Das Prioritätsdatum vom 27. August 1991 sei für den geänderten Anspruch 1 für den Vertragsstaat DE nicht gültig, so daß D1 und D5 zum Stand der Technik gehörten. Dem beanspruchten Verfahren mangele es an Neuheit oder zumindest an erfinderischer Tätigkeit gegenüber D1/D5. Im Verfahren gemäß D1 werde das Polysiloxan dem Anmachwasserstrom oberhalb oder unterhalb einer Wasserpumpe zugeführt. Das Vermischen des Polysiloxans mit dem Anmachwasser erfolge daher im Zuleitungsrohr für das Anmachwasser durch turbulente Strömung. Eine gute Durchmischung werde in D1/D5 angestrebt, um homogene, hydrophobe Eigenschaften zu erhalten, und werde auch erzielt, sonst könne die Polysiloxanmenge nicht verringert werden. In D1 liege ein richtiges Gemisch vor, das nichts anderes als eine Siloxan-Wasser-Emulsion sei. Der Hinweis auf eine sorgfältige Vermischung der Komponenten der Aufschlämmung in D1 könne gleichfalls als eine sorgfältige Vermischung des Polysiloxans mit dem Anmachwasser verstanden werden, so daß eine Vereinfachung des beanspruchten Verfahrens gegenüber D1 nicht vorliege. D1/D5 nehme ausführlich zu der Problematik der schaumzerstörenden Wirkung von Polysiloxanen bei der Herstellung von Gipsbauplatten Stellung. Allein aus D1/D5 erhalte der Fachmann den Hinweis, hydrophobierende Mittel wie Polysiloxane dem Anmachwasser und Schaumbildner oder Schaum an anderer Stelle derart zuzusetzen, daß die Schaumwirkung nicht beeinträchtigt werde. Mithin sei die zur Begründung der erfinderischen Tätigkeit des Streitpatents herangezogene Einsparung des Schaumbildners bei getrennter Zuführung von Polysiloxan und Schaum zum Gipswasser aus D1/D5 bekannt. Die Rohrlänge von mindestens 2 m und der Rohrdurchmesser von maximal 2 % der Rohrlänge seien zwar in D1/D5 nicht offenbart, jedoch sei das erste Merkmal eine willkürliche Untergrenze. Diese Merkmale hätten keinen anderen Zweck als die Vermischung des Polysiloxans mit dem Anmachwasser zu bewirken. Diese Vermischung sei aber auch in D1/D5 erhalten. Darüber hinaus offenbare D4, daß mit einer Rohrlänge von 100 Rohrdurchmessern eine besondere gute Mischwirkung erreicht werde.

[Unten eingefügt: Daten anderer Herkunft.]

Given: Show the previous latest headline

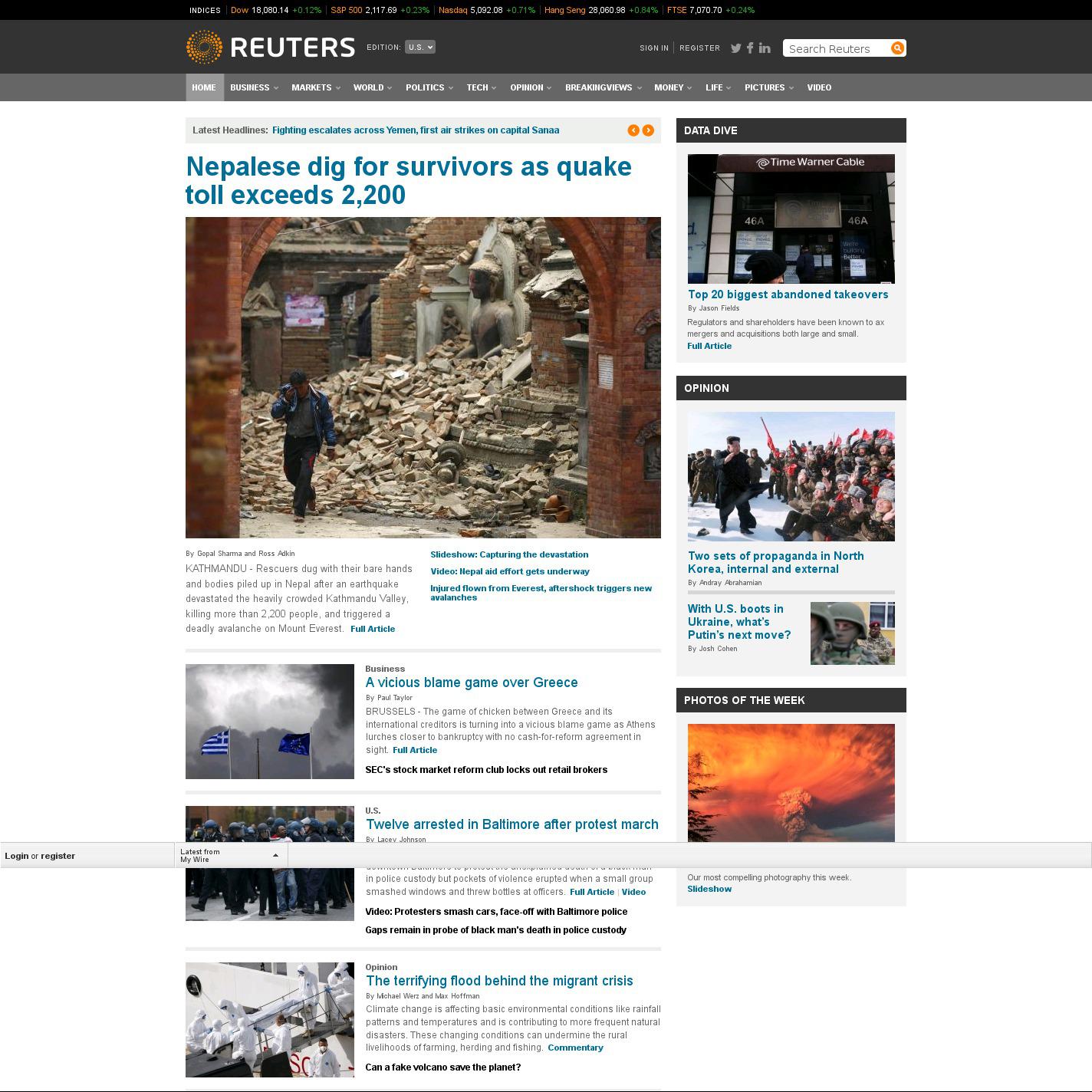Looking at the screenshot, I should point(633,130).
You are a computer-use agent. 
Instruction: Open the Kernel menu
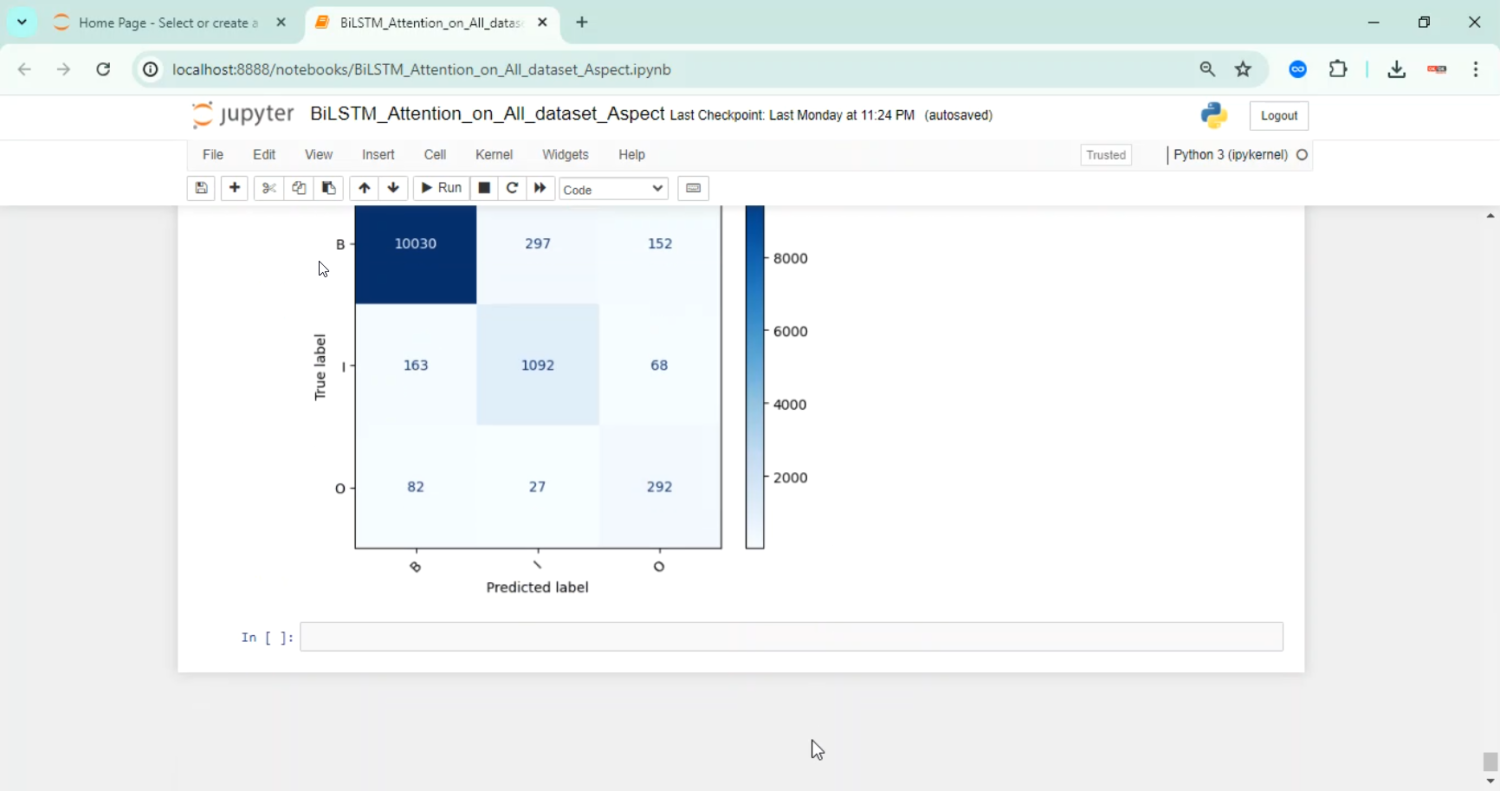pos(493,154)
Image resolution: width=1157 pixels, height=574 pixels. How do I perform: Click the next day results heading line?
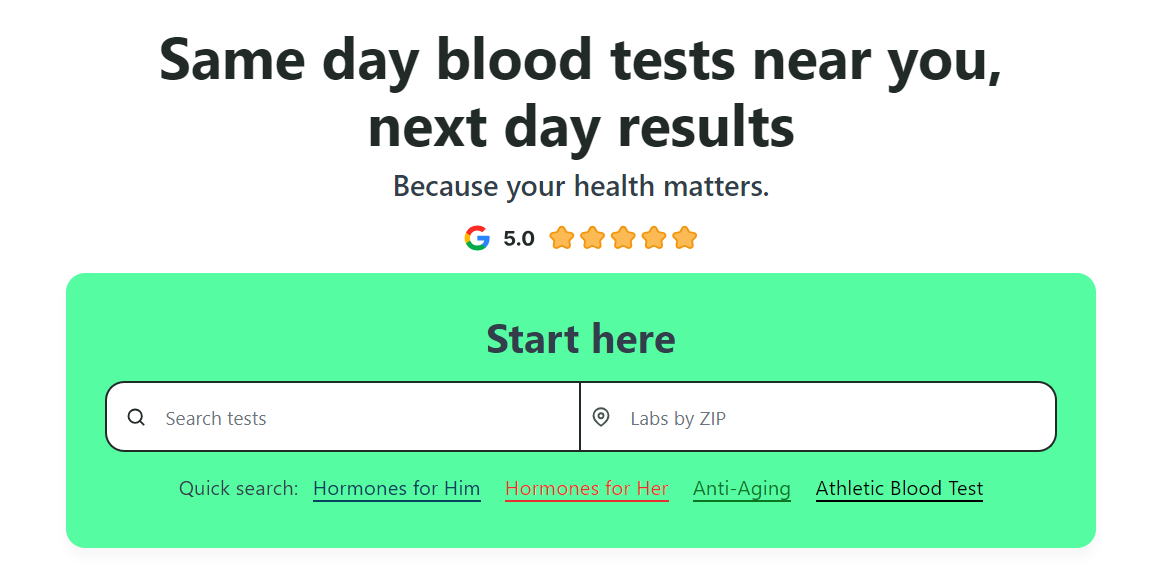point(580,128)
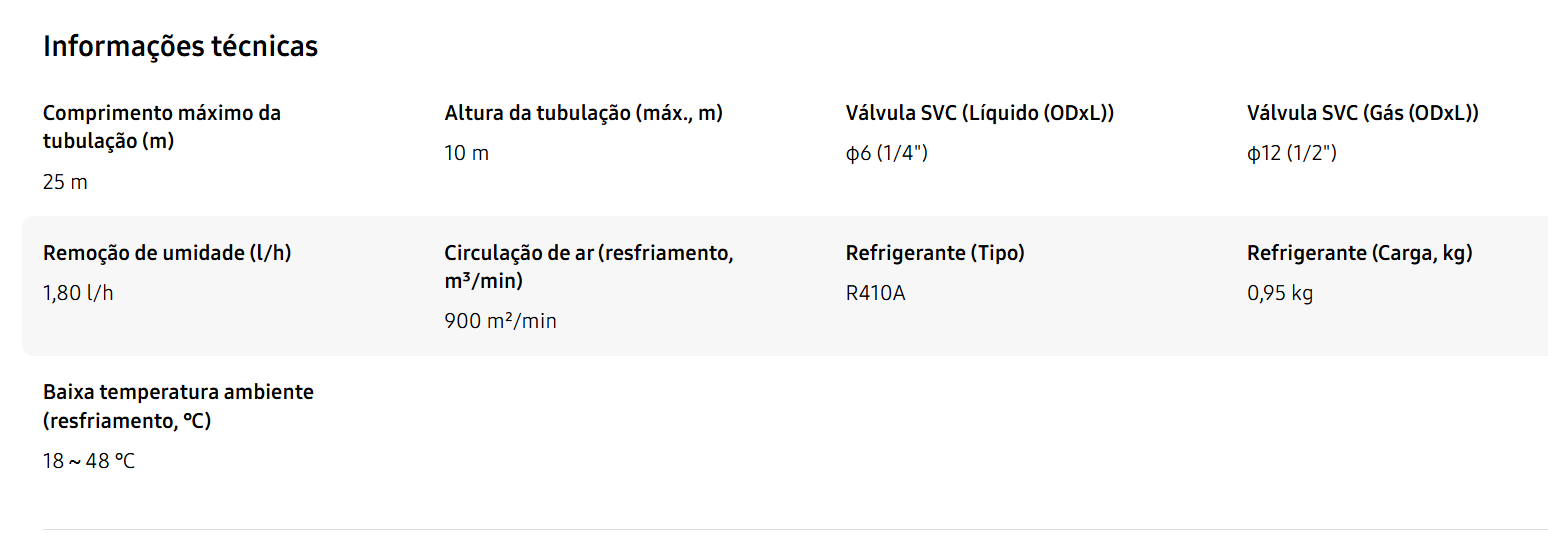Click the "Circulação de ar" spec label
The width and height of the screenshot is (1548, 537).
tap(588, 267)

V. Die Beschwerdegegnerin hat ihrerseits u. a. folgendes geltend gemacht:

Bezüglich des erteilten Anspruchs 1 sei D6 als nächstliegender Stand der Technik zu betrachten. Demgegenüber bestehe die Aufgabe, die im Streitpatent angegebenen Nachteile, nämlich die Schwierigkeiten bei der Eindosierung des Schaumes und den hohen Verbrauch an Schäumungsmittel zu vermeiden. Die schaumzerstörende Wirkung der Alkylwasserstoffpolysiloxane sei nicht allgemein bekannt und D6 lehre nicht, das Polysiloxan dem Anmachwasser zuzusetzen. Im Verfahren gemäß D2 werde zwar das Polysiloxan dem Anmachwasser zugesetzt, jedoch enthalte D2 keinen Hinweis darüber, wie der Schaumbildner eingesetzt werde. Im Hinblick auf D6 hätte der Fachmann das Polysiloxan wahrscheinlich dem Schaumbildner zugegeben. Die Vermischung des Polysiloxans erfolge nicht in einem mehrere Meter langen Rohr, sondern mittels eines Turbinenrührers. Aus D4 könne nicht entnommen werden, daß das Vermischen von ineinander löslichen Flüssigkeiten in einem Rohr für das System Polysiloxan-Wasser geeignet sei. Wie aus D6 hervorgehe, handele es sich bei diesem System um schwer miteinander mischbare Flüssigkeiten.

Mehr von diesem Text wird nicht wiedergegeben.